In Chitral, Kalasha women invoke Dezalik in the bashali, the women’s house where they go to menstruate and give birth. If a birth is difficult, they offering walnuts to her, praying, “Oh, my Dezalik of the bashali, make her deliver quickly, bring the new flower into her arms, don’t make things difficult; your eating and drinking.” And again: “Oh, my Dezalik of the bashali, one has come under your care. Bring health, set the flower in her arms, your eating and drinking,” as the women throw more walnuts to the goddess.

The goddess Disni plays a key role in another story. The gods wanted to get control of the House of the Sun, inhabited by a wealthy demon. His death will mean the healing of the world. The god Mandi gathers a company of the gods, including the goddess Disni, and leads them up the hill. They find the house, and an old woman is there. Mandi goes to ask her about it. “It is a house between up and down; inside there are seven brothers (called Dizano, cf. Dezâlik of the Kalash) who have many things: the sun and moon, gold, silver, water, fields where they sow.”
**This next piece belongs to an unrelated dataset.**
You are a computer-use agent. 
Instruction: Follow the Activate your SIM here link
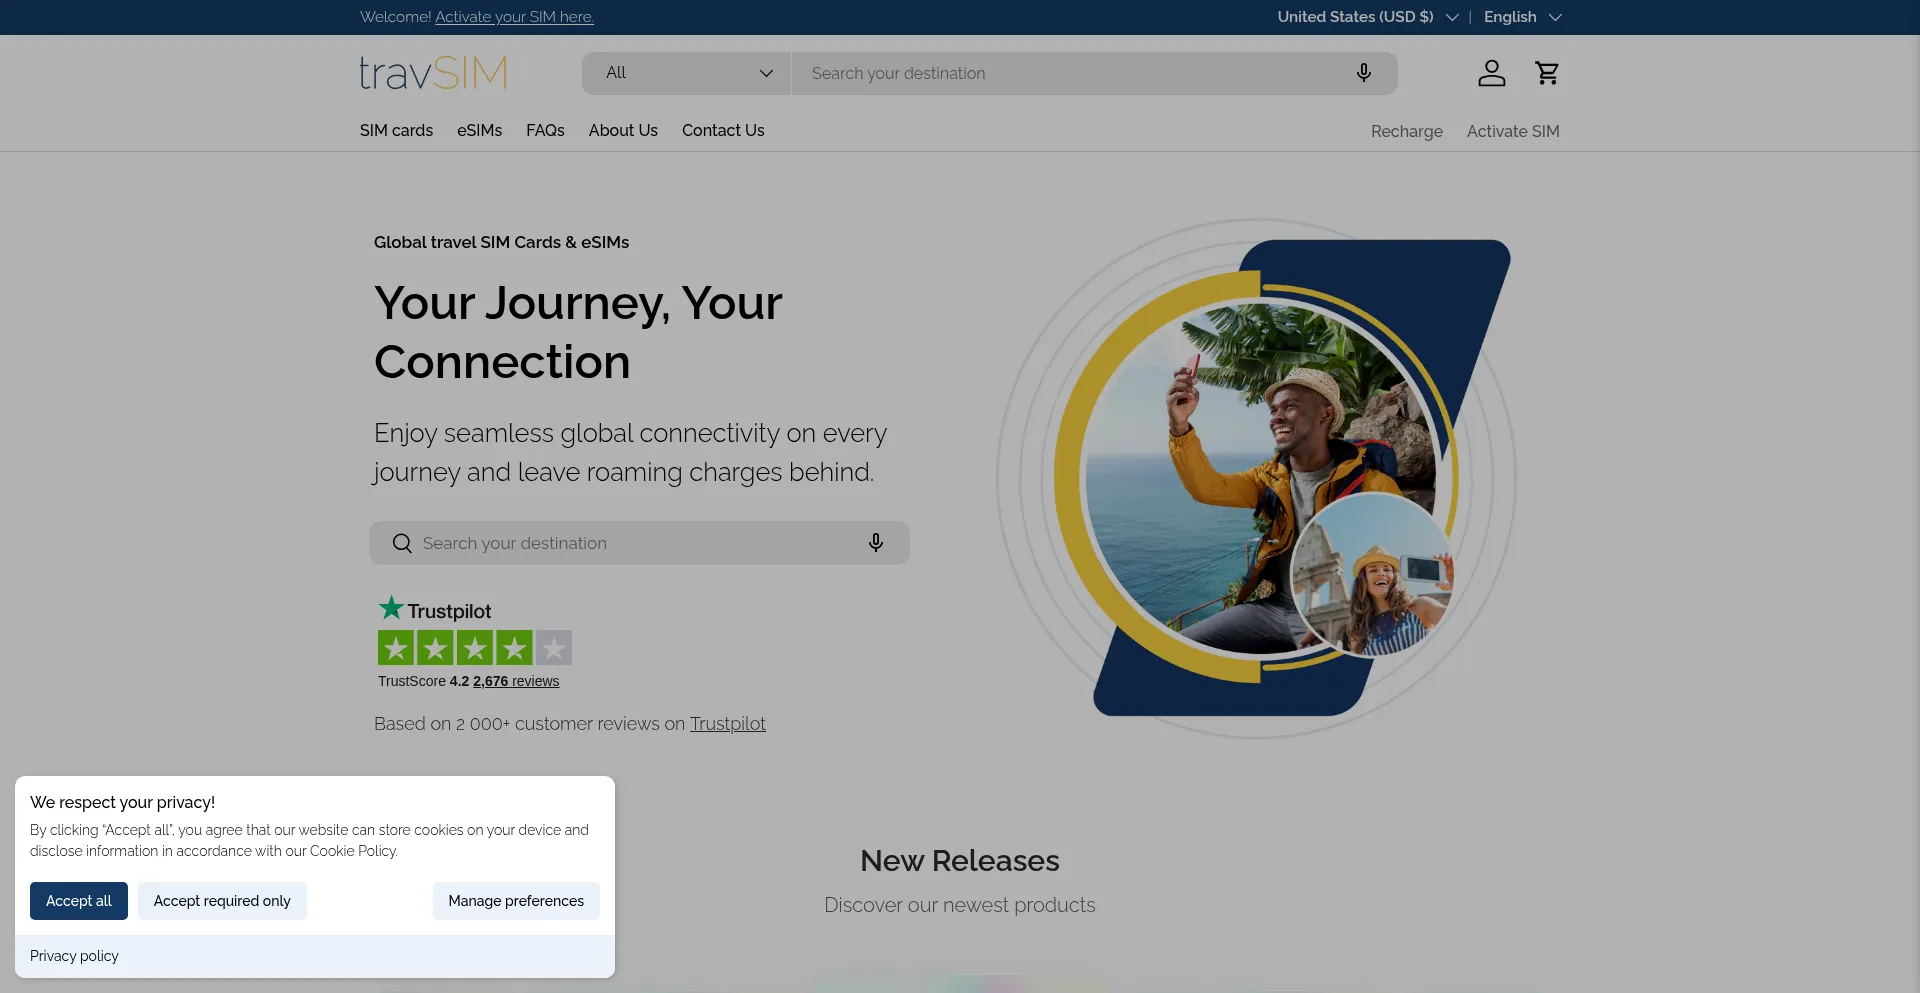coord(514,17)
The Old Woman instructs Mandi on how to make visible the rope that suspends the house between heaven and earth. But when he goes back to relate this to the gods, he forgets what she told him. This happens three times. Another god has to follow him and report back her instructions. The gods’ first attempt, by shooting arrows, fails because the house is made of iron and the cords holding it up are invisible.
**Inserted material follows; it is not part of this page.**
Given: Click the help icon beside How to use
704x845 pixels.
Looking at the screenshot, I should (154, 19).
“They ask Disni to sow seeds, which ripen quickly, and are threshed. The chaff attaches itself to the thread and it is visible in white.” Then Mara is able to shoots arrow through the cords, bringing down the house. But its door will not open. Disni tells Mandi to look at her white, full thighs. He becomes excited and is able to jump against the door with enough force to break it. He kills the seven demons. [ The seven brothers are called Dizano, which seems to relate them to Disane and the seven branches of her tree in the earlier story; though here they are demonized, and Disni works against her sons.]
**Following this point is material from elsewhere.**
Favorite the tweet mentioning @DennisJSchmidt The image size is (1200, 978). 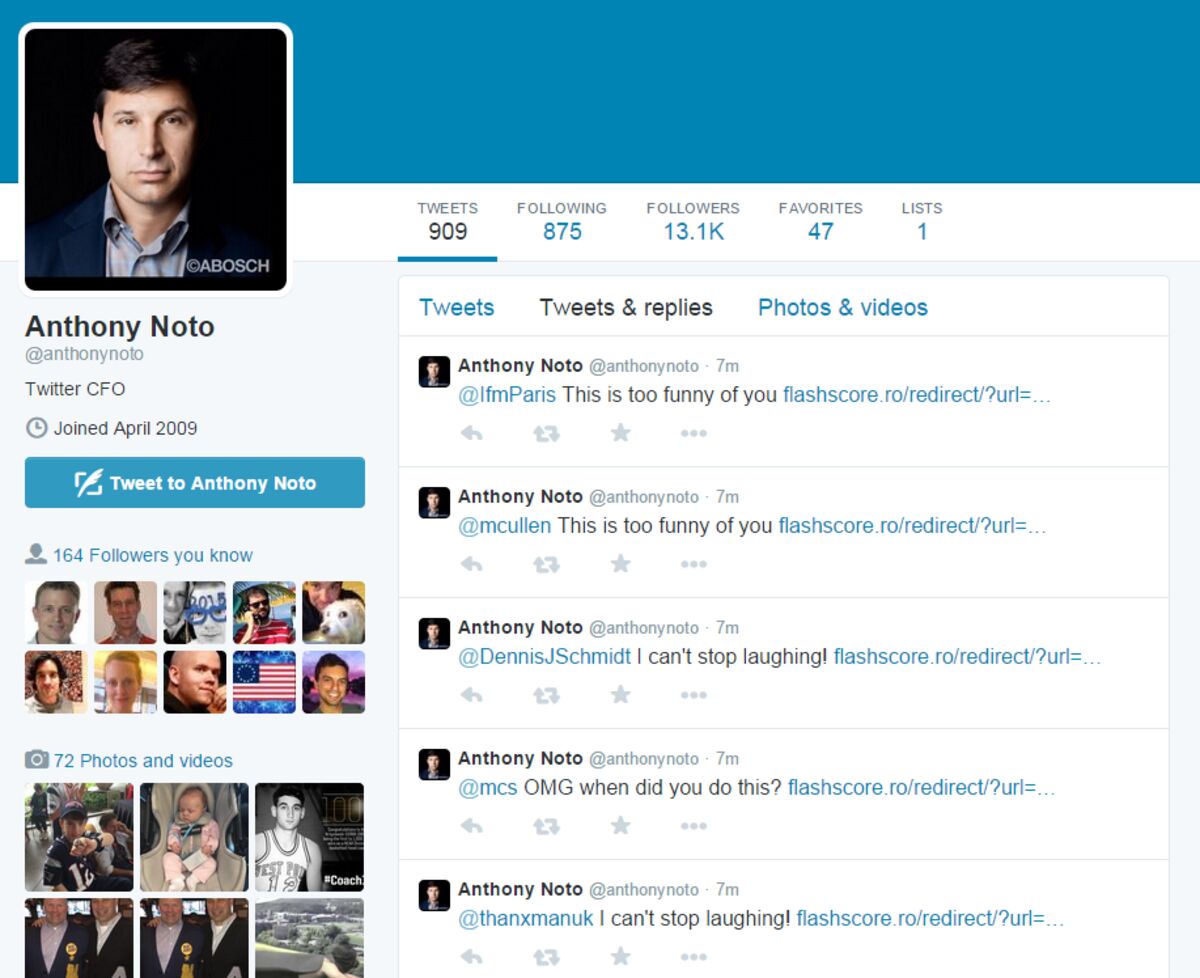click(620, 695)
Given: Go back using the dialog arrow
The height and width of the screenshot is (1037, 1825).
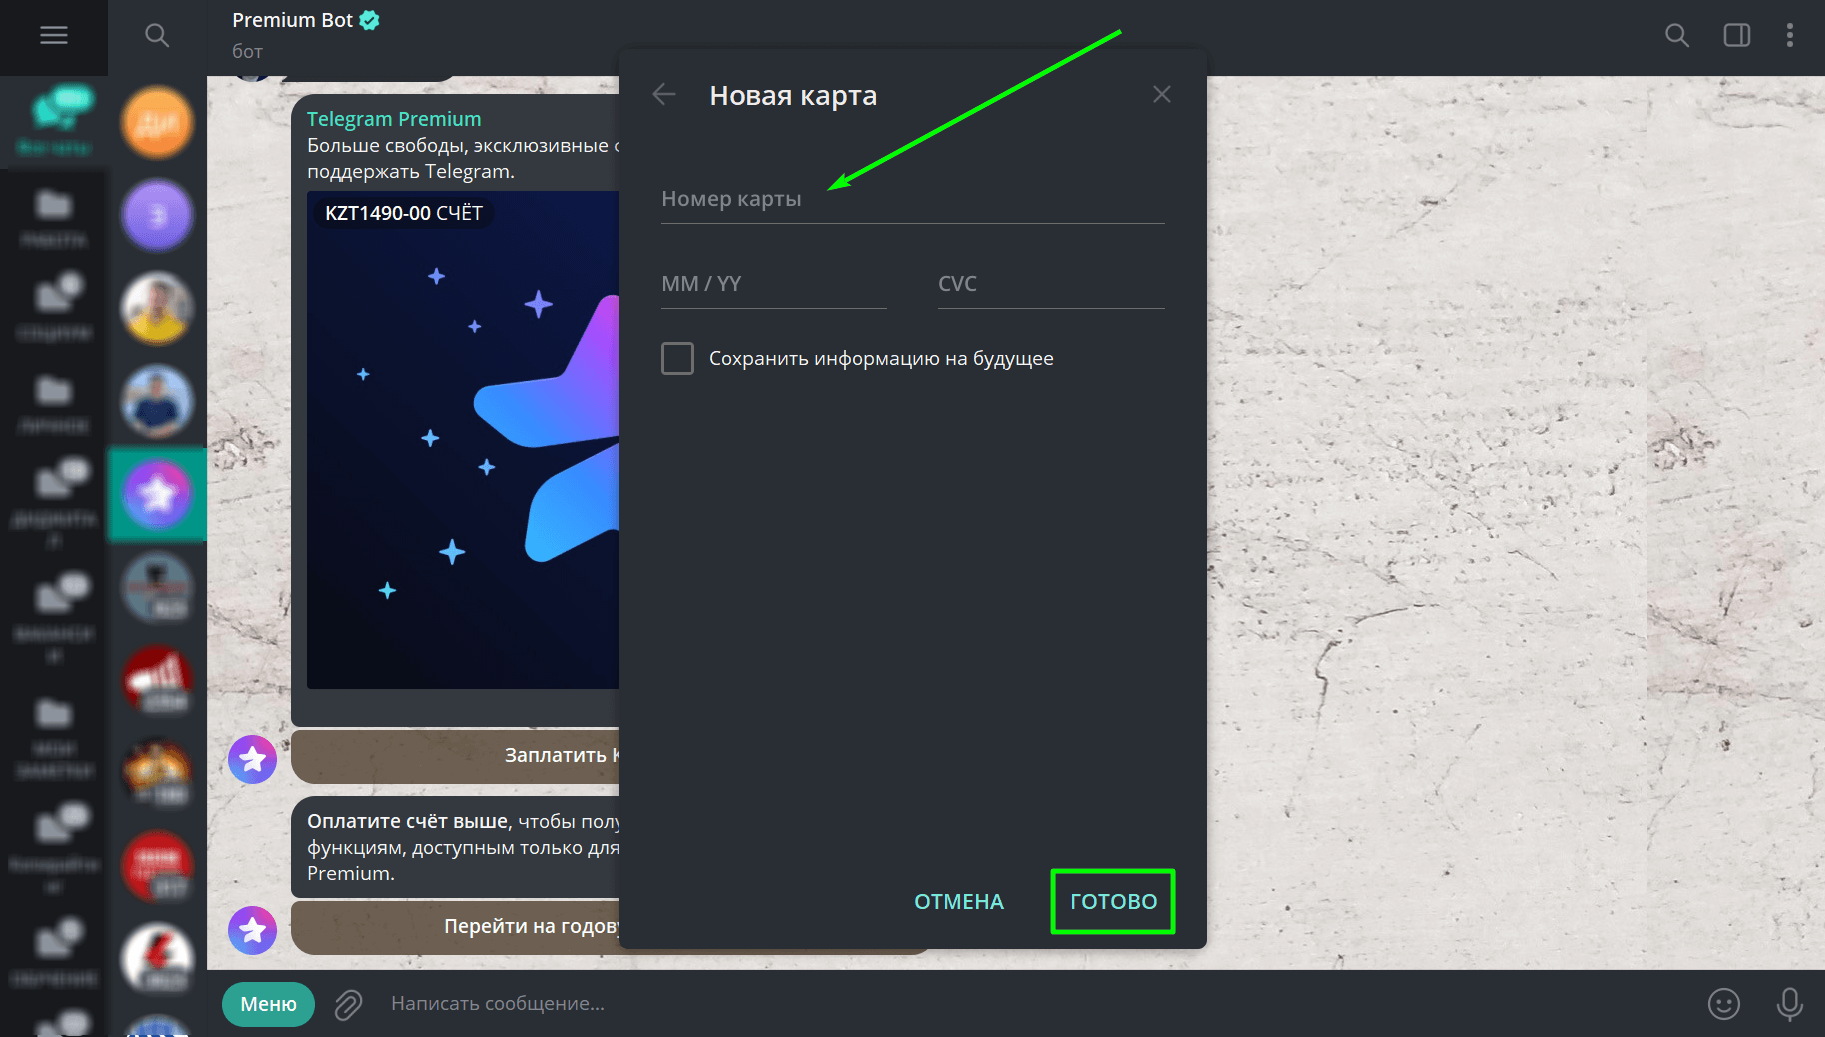Looking at the screenshot, I should point(664,95).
Dizane is also remembered as a builder. In Presungul is “a great irrigation channel” “which it is affirmed that Dizane herself constructed. There is also a good bridge in the same district called by her name.” [Robertson, 410] This recalls European faery stories of Melusine as a builder of bridges or castles, or the Basque lamiñaku, as well as Indigenous traditions of ancestral female shamans in Yunnan. But a much closer parallel exists among the Dards of Ladakh, where the goddess Gan-si Lha-mo “is especially associated with irrigation and the building of water canals.” The Darnishi (fairies) also aid people in these tasks.

“When the men of a tribe are away raiding, and the women collect in the villages to dance day and night to propitiate the gods and sing their praises, Dizane is one of the chief deities they supplicate for help. Her hymn goes something like this: ‘Send my man home safe and unwounded’…” But they call on the god Gish to bring plunder. [Robertson, 410] These women’s dances must have been something to see.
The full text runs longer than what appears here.